* _REQUEST_
Rewrite all the records below, changing "diamond" to "rhombus" and keeping everything else the same. Leave out the pictures.

======== SUPPLIED INFORMATION

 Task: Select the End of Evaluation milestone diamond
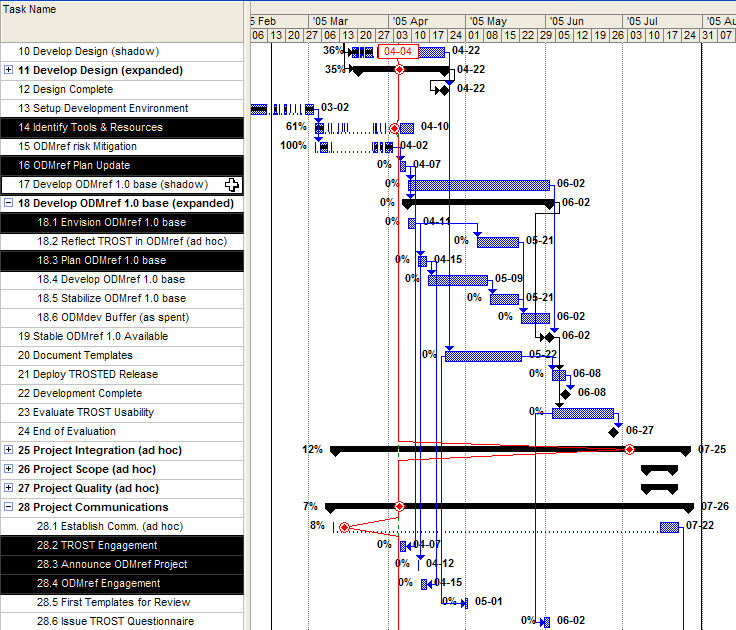614,432
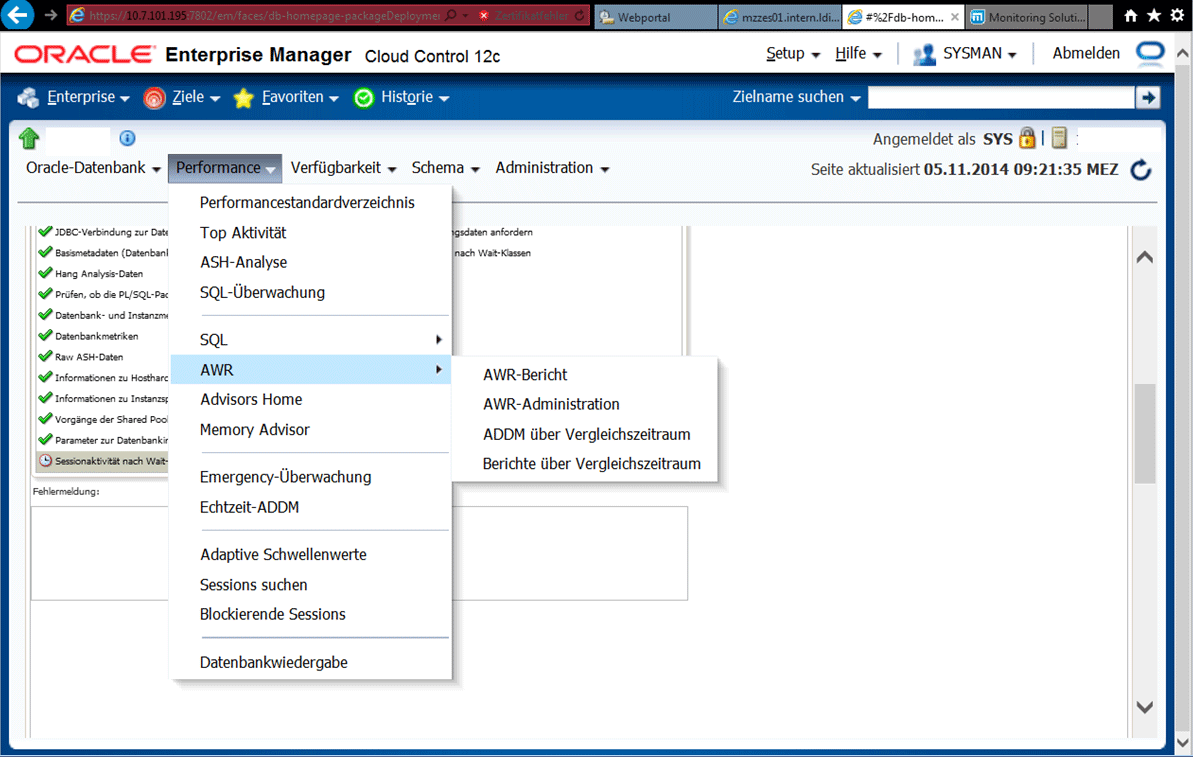The width and height of the screenshot is (1193, 757).
Task: Click the blue information icon
Action: coord(127,138)
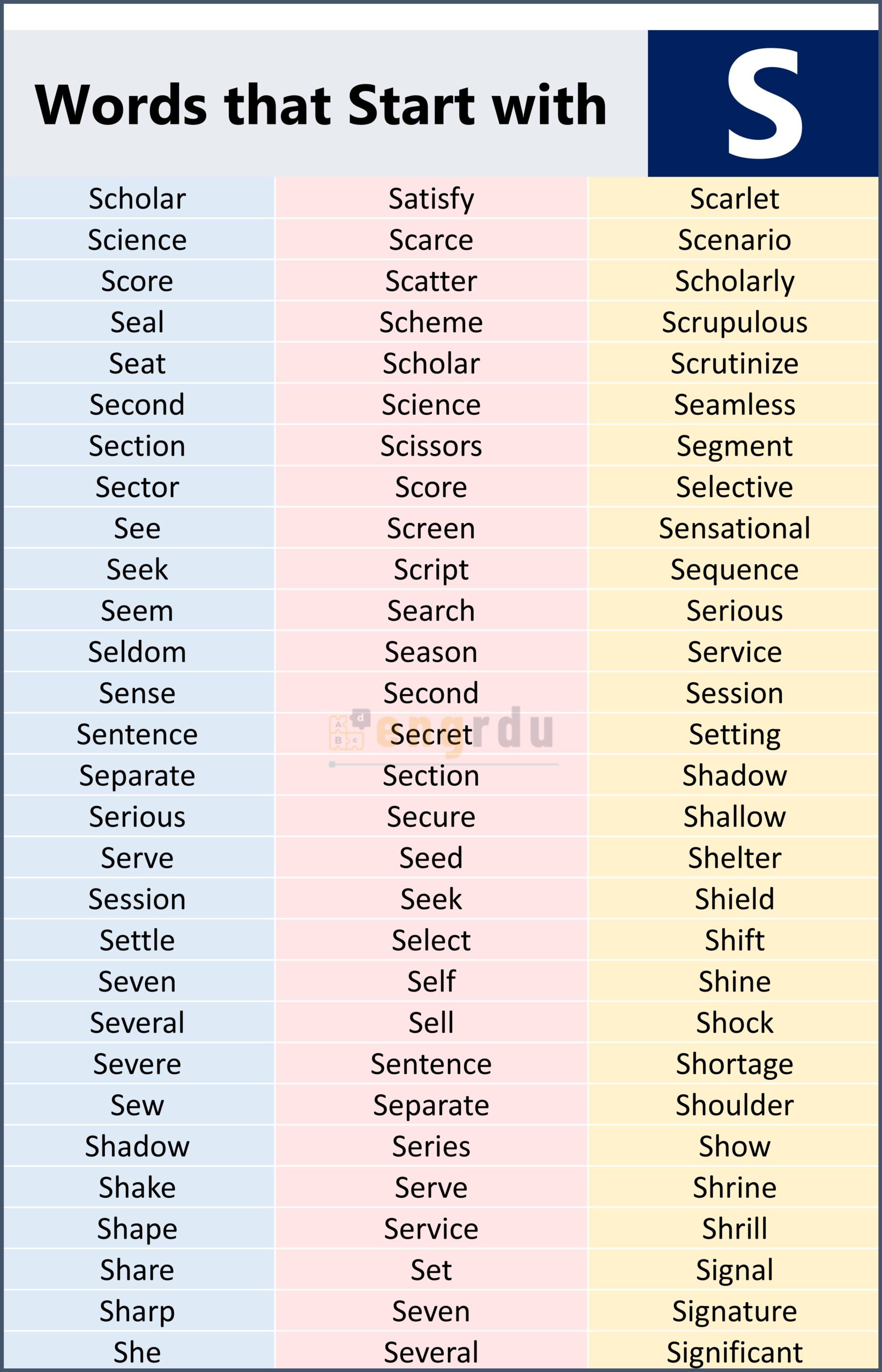The width and height of the screenshot is (882, 1372).
Task: Click the word "Scheme"
Action: [x=431, y=323]
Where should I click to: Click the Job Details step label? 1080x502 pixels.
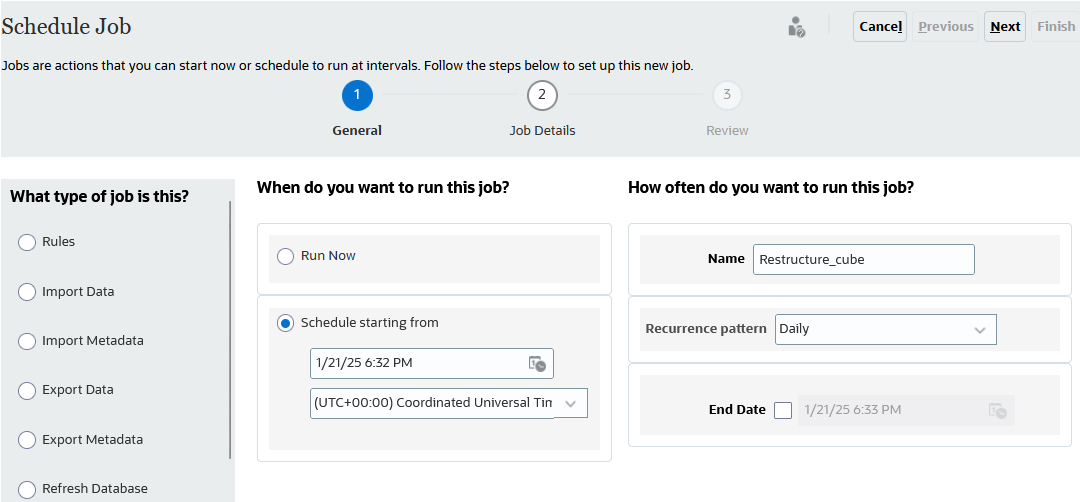[542, 131]
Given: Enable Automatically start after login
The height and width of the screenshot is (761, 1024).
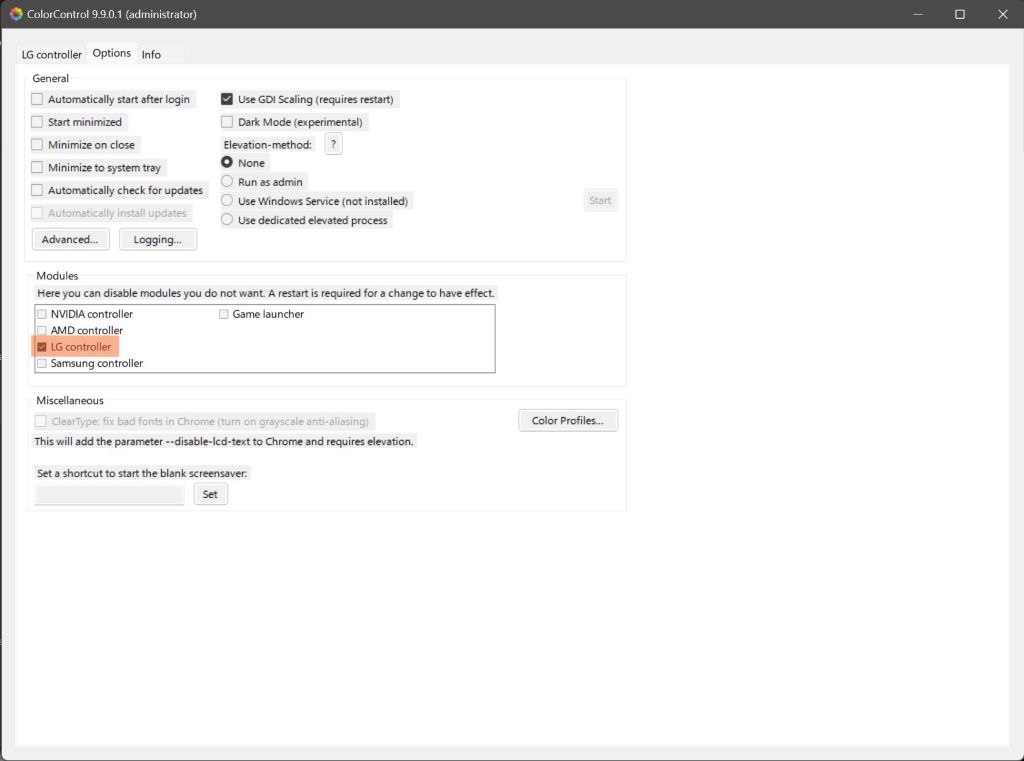Looking at the screenshot, I should click(38, 99).
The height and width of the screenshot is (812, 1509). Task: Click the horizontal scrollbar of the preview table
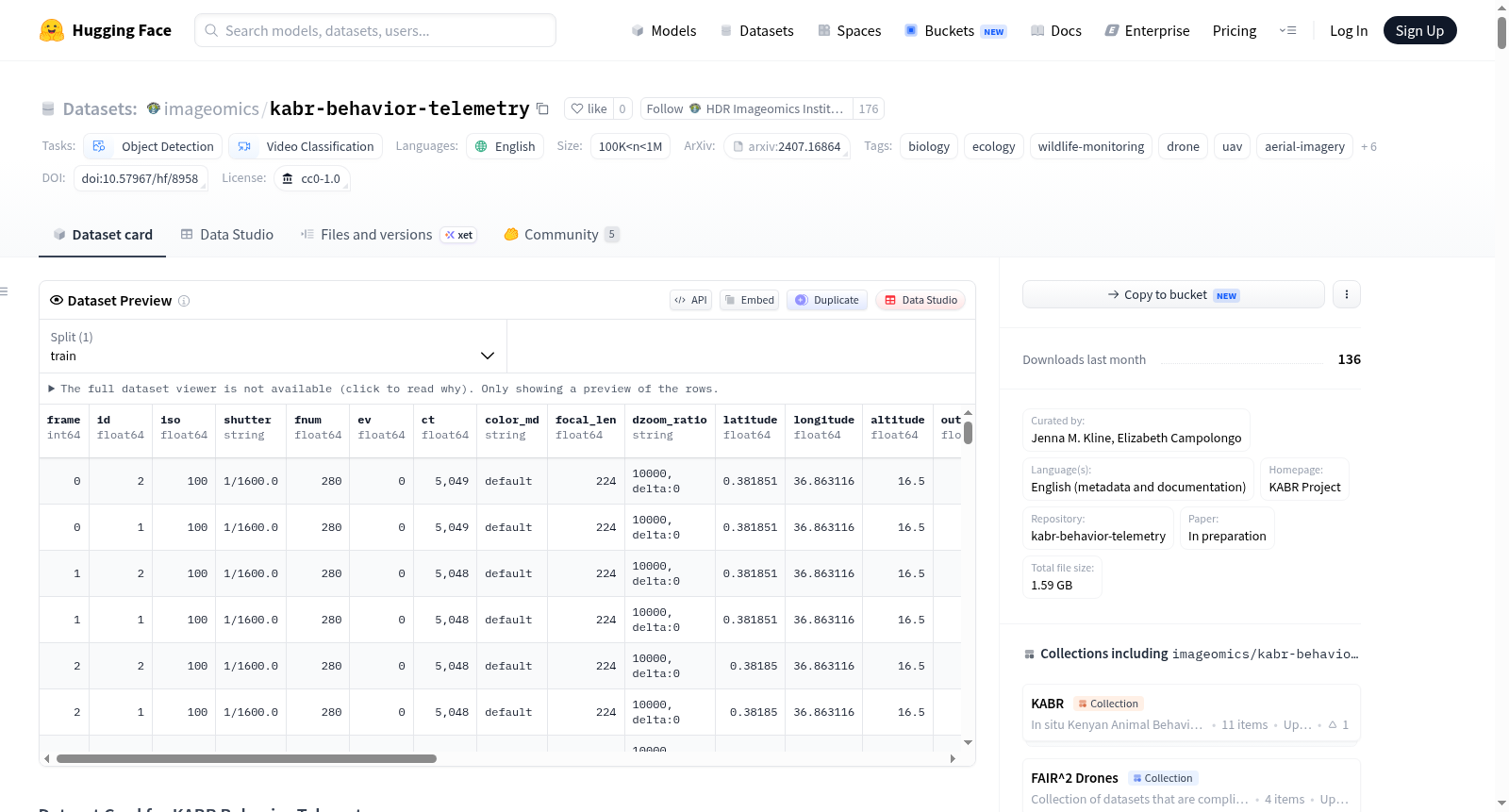(x=246, y=758)
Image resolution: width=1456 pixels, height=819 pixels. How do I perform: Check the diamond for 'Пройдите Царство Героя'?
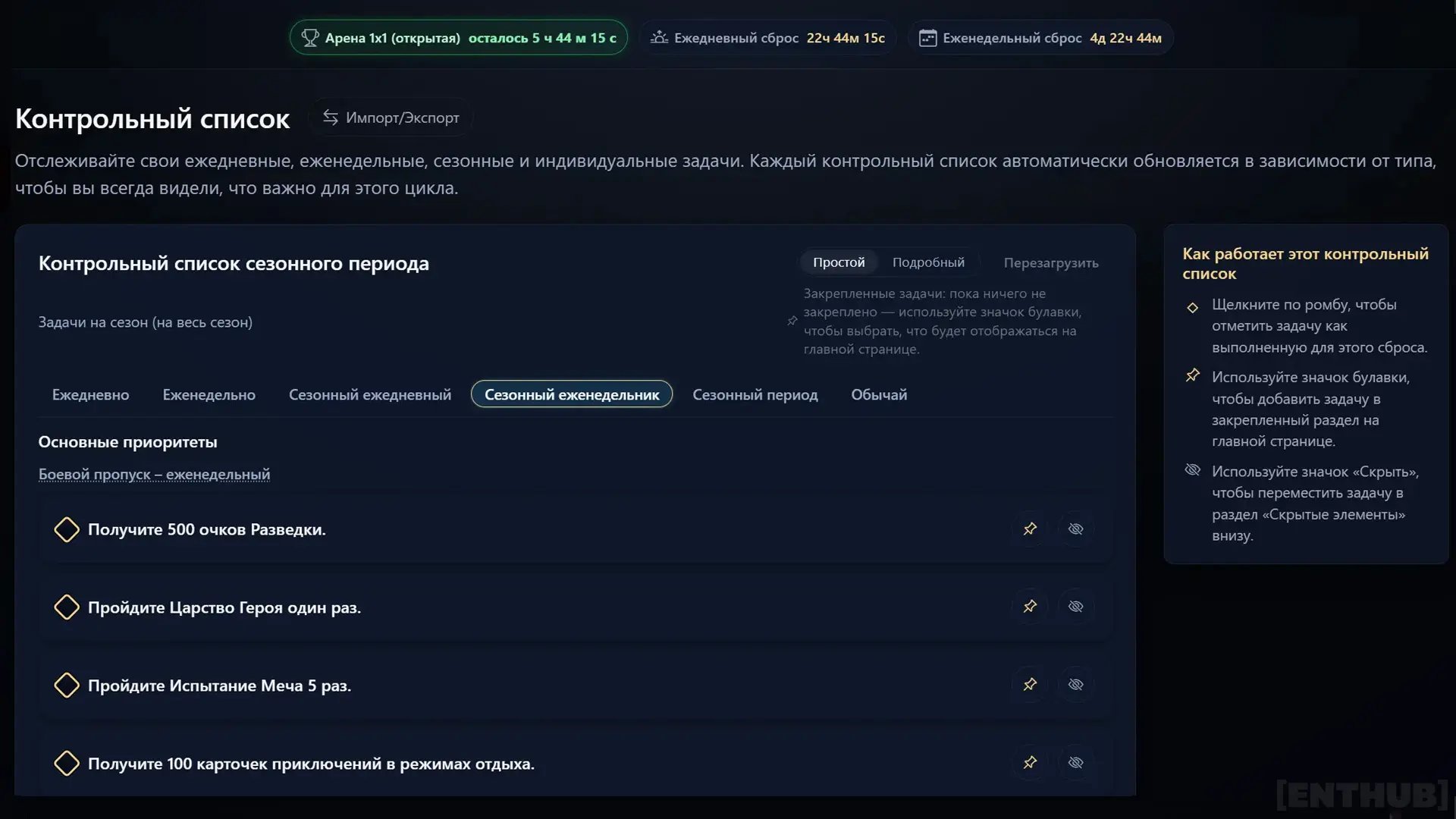click(x=67, y=607)

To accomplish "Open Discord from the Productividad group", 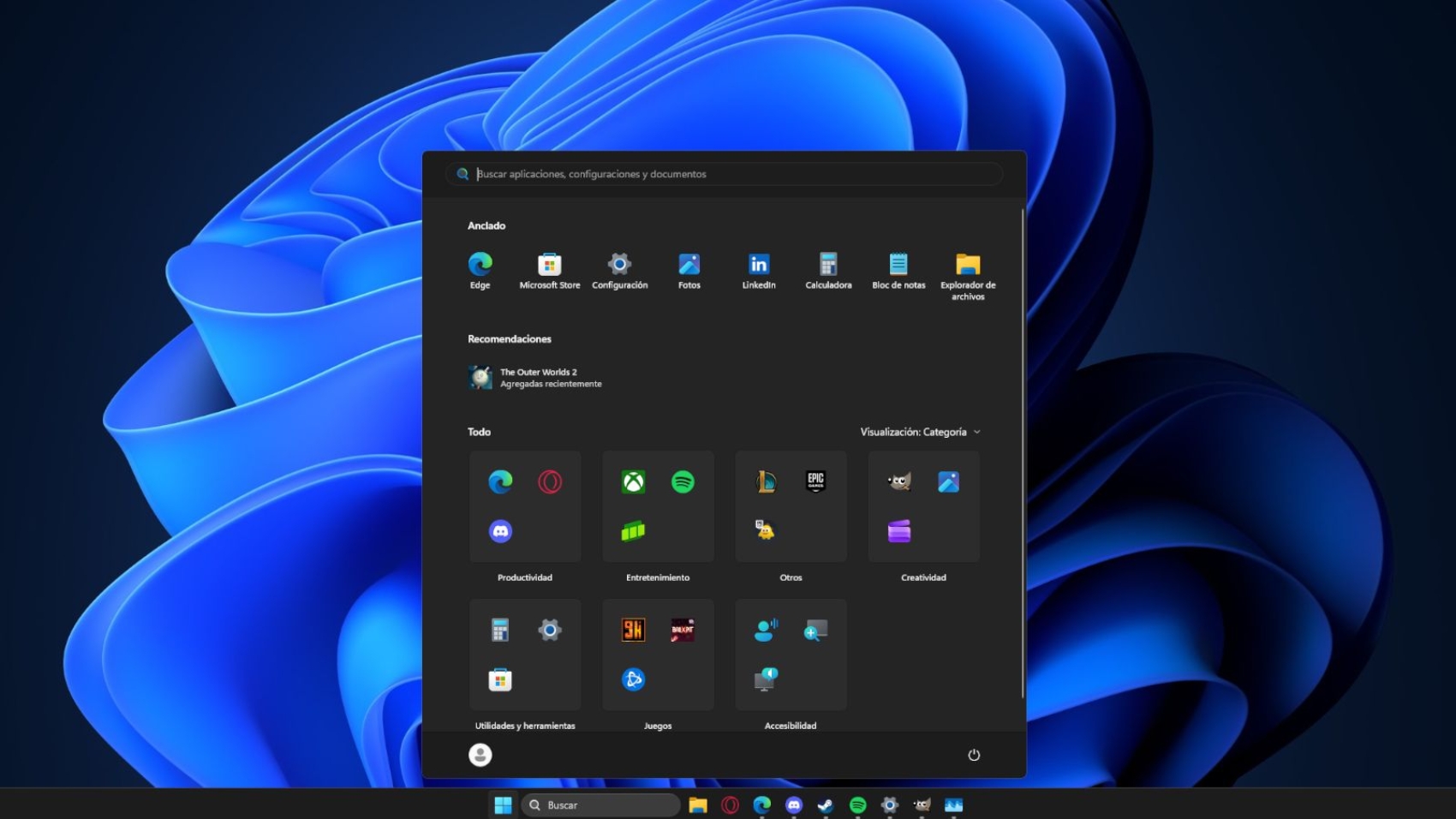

================

* _EXERCISE OUTPUT_
 Task: Select the End of Evaluation milestone rhombus
614,432
The width and height of the screenshot is (1193, 757).
Task: Click the blue information icon
Action: coord(127,138)
The width and height of the screenshot is (882, 1372).
Task: Click the word "Scheme"
Action: [x=431, y=323]
Where should I click to: Click the Job Details step label? 1080x502 pixels.
[542, 131]
Given: Enable Automatically start after login
The height and width of the screenshot is (761, 1024).
Looking at the screenshot, I should click(38, 99).
The height and width of the screenshot is (812, 1509). Task: Click the horizontal scrollbar of the preview table
(x=246, y=758)
Image resolution: width=1456 pixels, height=819 pixels. How do I perform: Check the rhombus for 'Пройдите Царство Героя'?
click(x=67, y=607)

To accomplish "Open Discord from the Productividad group", 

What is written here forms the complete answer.